Havayı yakalamaya çalışan bir çocuk gördüm. Baya uzağımdaydı. Yaklaştım. Yaklaşırken yakalamanın dışında ara sıra zıpladığını ve üzerine bir şey fırlatılıyormuş gibi sağa sola eğildiğini farkettim. Yanına vardığımda, dev bir plazma tv'ye baktığını gördüm. Ekranda bilmediğim bir oyun var. Fakat çocuğun elinde joystick falan yoktu. O an, bu garip canlının, insan hareketlerini algılayabilen bir oyun konsolunun (Xbox 360 Kinect) kurbanı olduğunu anladım. Halihazırda bildiği bir şeye tekrar şaşıran insan, teknolojiden daha hızlı yaşlanıyor demektir. Daha önceleri futbol oyunlarında, attığı golden sonra gaza gelip ayağa kalkan ve üçlü çektiren ya da dövüş oyunlarında hasmına bir fiske bile atamayıp, "ya amnıskerim" diyerek joystick'i fırlatıp giden nice insan görmüşlüğüm var. Ama hava yakalamaya çalışanını ilk kez görmüştüm. Başlarda izlemesi eğlenceli olsa da, bir süre sonra havayı yakalarken takındığı aşırı ciddi yüz ifadesi sinirlerimi bozmaya başladı. Eğlenmekten çok eziyet çekiyor gibi bir hali vardı. Havayı yakalayarak, ilk bölümü geçmeyi başardı. Sonraki bölüme geçerken el ve ayaklarını profesyonel bir oyuncu gibi sallayarak bir takım ısınma hareketleri yaptı. Sonra gözlerini kapatıp bir süre hareketsiz kaldı. "Yürü be!" dedim içimden. Sonra gözlerini açtı ve derin bir nefes aldı. O an, ensesine vurup, "Napıyon sen lan?!" demek isteği geldi. Tekrar zıplamaya başlamadan ortamı terkettim.

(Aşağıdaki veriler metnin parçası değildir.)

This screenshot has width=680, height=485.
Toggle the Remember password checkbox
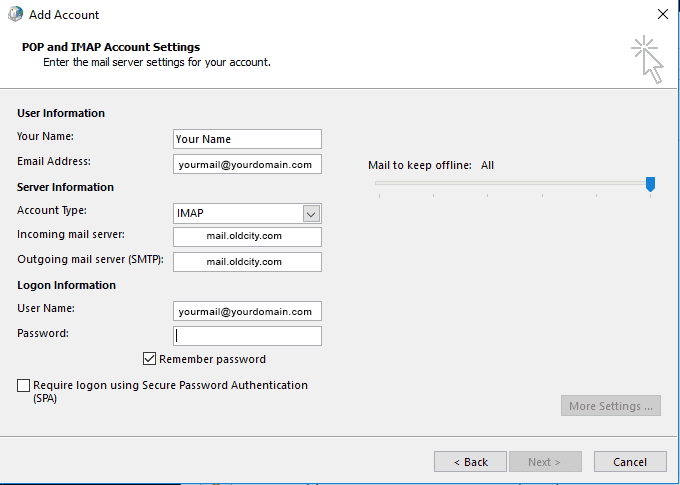[x=150, y=359]
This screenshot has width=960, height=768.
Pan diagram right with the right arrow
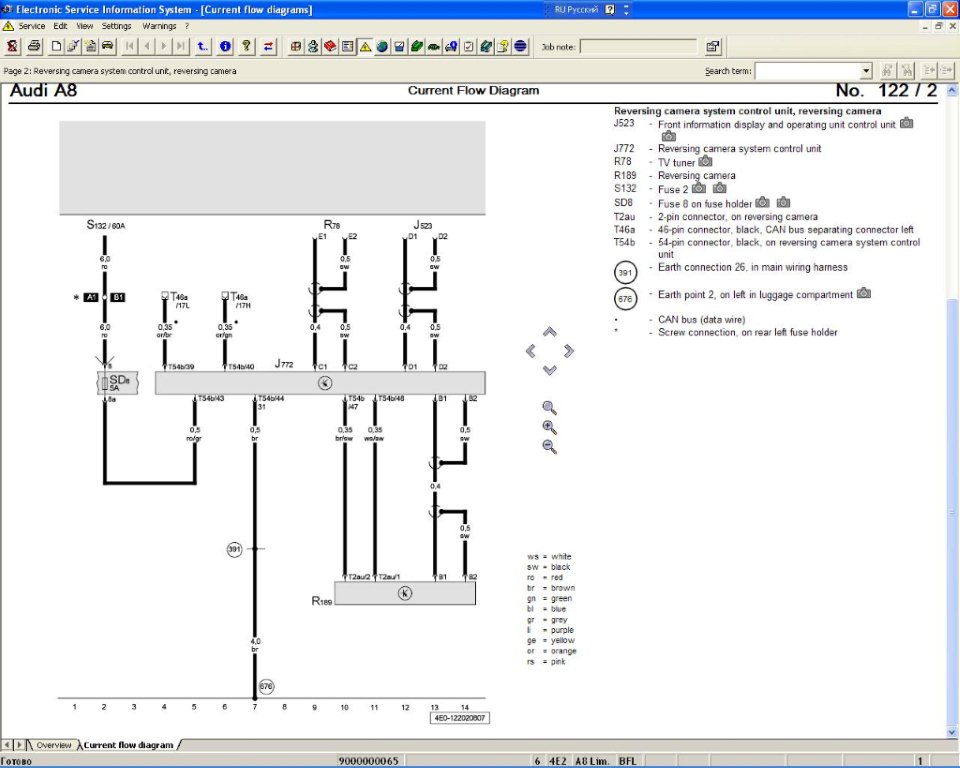point(568,351)
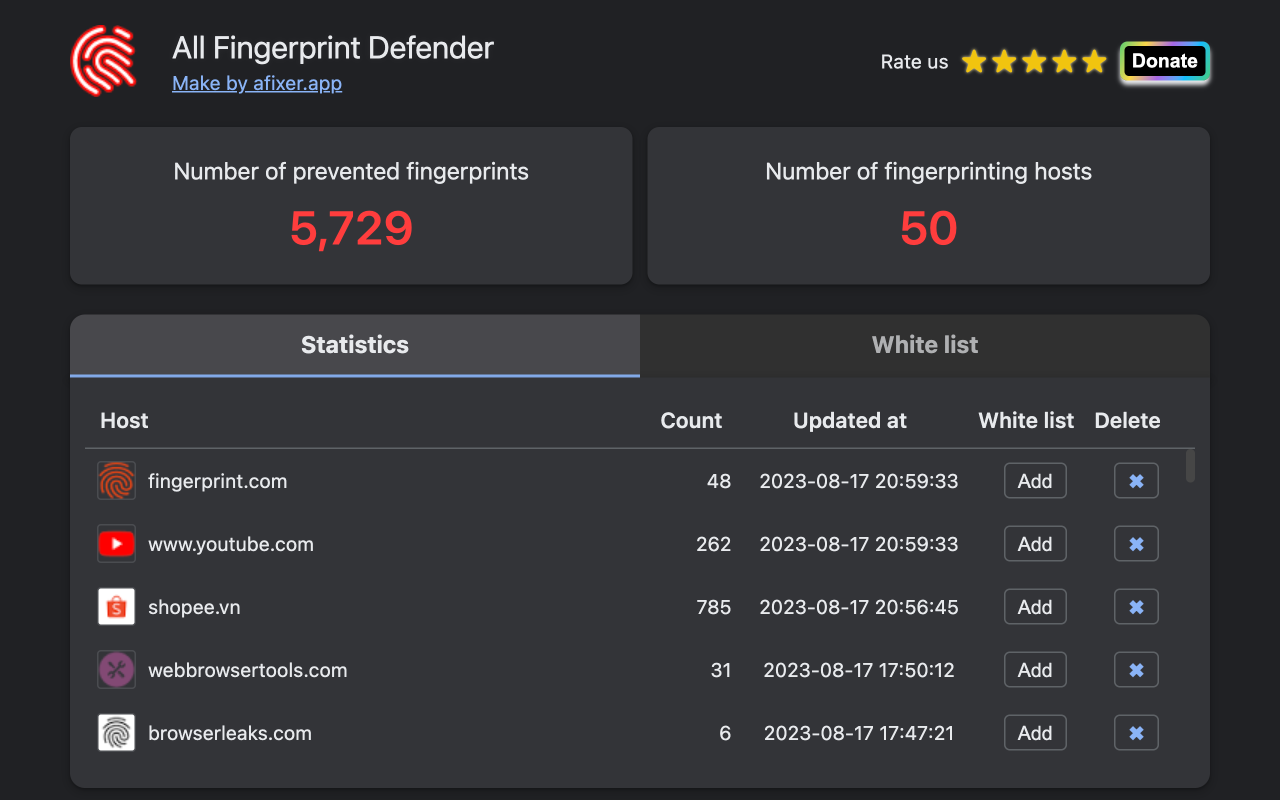Delete the browserleaks.com entry
Screen dimensions: 1280x800
1136,732
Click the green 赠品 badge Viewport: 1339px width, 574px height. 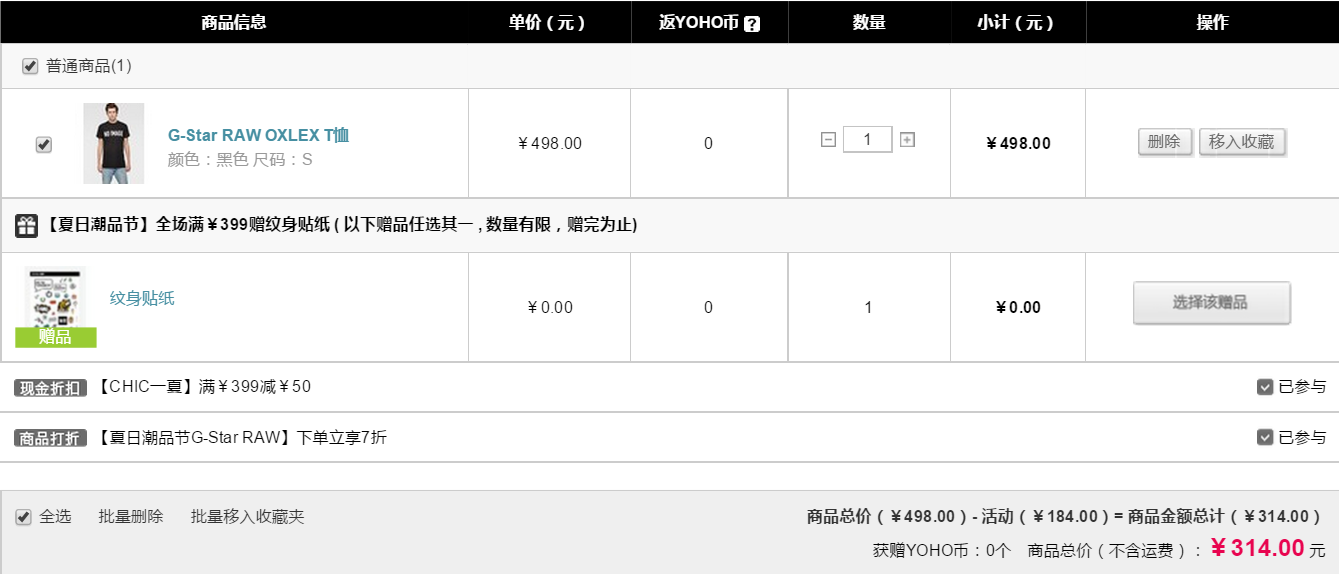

Teknolojinin nimetleri karşısındaki abartı ciddileşme meselesine, ilk defa 90'lı yıllarda, kafe ve çay bahçesi gibi ortamlarda ısrarla dizüstü bilgisayar (ilk taşınabilir Macbook'lar) kullanan şanslı bir kaç azınlık sayesinde şahit olmuştum. Bir mekanda bilgisayar açan insanlara bakarken, yakalanma riskiniz (feci şekilde kasıldıkları için) çok azdır. Mekandaki diğer insanlar, çaylarını-kahvelerini yudumlayıp, güzel bir takım sohbetlere nail olurken, adeta Wikileaks belgeleri sızdırır gibi aşırı bir ciddiyetle ekrana bakan bu insanların, aslında Facebook'daki aşırı milliyetçi bir takım gruplarda Türklük övdüğüne sıklıkla şahit oldum.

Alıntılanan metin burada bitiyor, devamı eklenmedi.